All of the compositions and/or methods disclosed and claimed herein can be made and executed without undue experimentation in light of the present disclosure. While the compositions and methods of this invention have been described in terms of preferred embodiments, it will be apparent to those of skill in the art that variations may be applied to the compositions and/or methods and in the steps or in the sequence of steps of the method described herein without departing from the concept, spirit and scope of the invention. More specifically, it will be apparent that certain agents which are both chemically and structurally related may be substituted for the agents described herein to achieve similar results. All such substitutions and modifications apparent to those skilled in the art are deemed to be within the spirit, scope and concept of the invention as defined by the appended claims.

Claims

1. A method for treating pathologic ocular angiogenesis and any associated edema which comprises, administering a composition comprising an effective amount of a non-steroidal anti-inflammatory and an angiostatic agent.

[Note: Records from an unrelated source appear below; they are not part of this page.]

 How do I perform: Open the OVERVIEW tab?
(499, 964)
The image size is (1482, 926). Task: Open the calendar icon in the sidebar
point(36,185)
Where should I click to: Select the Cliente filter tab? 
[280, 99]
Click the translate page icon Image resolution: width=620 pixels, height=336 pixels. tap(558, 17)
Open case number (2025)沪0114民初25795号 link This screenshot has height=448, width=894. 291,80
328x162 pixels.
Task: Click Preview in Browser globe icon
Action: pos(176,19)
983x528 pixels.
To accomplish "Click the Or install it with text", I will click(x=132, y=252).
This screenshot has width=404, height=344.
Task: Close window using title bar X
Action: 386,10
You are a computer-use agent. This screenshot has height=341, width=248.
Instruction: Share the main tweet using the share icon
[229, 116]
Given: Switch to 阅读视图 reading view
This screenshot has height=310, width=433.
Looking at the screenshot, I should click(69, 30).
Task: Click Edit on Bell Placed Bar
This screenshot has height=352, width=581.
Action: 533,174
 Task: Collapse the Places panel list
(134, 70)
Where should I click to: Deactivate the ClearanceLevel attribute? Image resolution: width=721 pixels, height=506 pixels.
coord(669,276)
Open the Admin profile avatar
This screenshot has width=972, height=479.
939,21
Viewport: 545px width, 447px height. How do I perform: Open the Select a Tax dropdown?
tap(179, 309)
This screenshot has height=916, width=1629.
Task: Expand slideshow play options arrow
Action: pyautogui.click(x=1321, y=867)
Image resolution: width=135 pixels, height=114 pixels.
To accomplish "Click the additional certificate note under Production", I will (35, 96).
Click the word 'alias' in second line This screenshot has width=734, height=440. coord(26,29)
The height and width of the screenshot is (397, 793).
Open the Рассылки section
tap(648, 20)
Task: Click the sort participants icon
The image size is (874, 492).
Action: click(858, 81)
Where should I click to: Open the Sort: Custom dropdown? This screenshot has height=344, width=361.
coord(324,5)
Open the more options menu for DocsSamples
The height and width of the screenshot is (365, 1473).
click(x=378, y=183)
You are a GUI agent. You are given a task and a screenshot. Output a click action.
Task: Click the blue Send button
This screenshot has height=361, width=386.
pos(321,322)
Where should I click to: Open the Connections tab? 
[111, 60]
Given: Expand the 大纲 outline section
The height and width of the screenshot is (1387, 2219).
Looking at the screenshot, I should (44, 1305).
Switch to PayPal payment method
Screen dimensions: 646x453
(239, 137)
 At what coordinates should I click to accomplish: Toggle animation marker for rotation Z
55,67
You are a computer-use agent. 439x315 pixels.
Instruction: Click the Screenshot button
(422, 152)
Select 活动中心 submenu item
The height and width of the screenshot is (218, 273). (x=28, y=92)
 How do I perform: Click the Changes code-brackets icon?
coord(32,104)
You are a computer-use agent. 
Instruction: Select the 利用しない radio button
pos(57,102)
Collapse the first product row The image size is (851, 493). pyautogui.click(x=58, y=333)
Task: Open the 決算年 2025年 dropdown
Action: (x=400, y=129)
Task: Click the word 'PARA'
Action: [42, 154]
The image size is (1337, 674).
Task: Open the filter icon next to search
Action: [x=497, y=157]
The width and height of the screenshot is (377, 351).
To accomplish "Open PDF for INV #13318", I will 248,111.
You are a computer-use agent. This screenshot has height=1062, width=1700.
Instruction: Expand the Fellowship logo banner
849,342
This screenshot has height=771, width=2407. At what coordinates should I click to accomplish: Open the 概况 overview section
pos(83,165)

2. The method of claim 1 wherein the angiostatic agent is anecortave acetate.

3. The method of claim 1, wherein the non-steroidal anti-inflammatory is nepafenac.

4. A method for treating a person suffering from retinal edema or non-proliferative diabetic retinopathy which comprises, administering an effective amount of a non-steroidal anti-inflammatory agent.

5. The method of claim 4, further comprising administering an effective amount of an angiostatic agent.

6. The method of claim 5, wherein the angiostatic agent is anecortave acetate.

7. The method of claim 4, wherein the non-steroidal anti-inflammatory agent is nepafenac.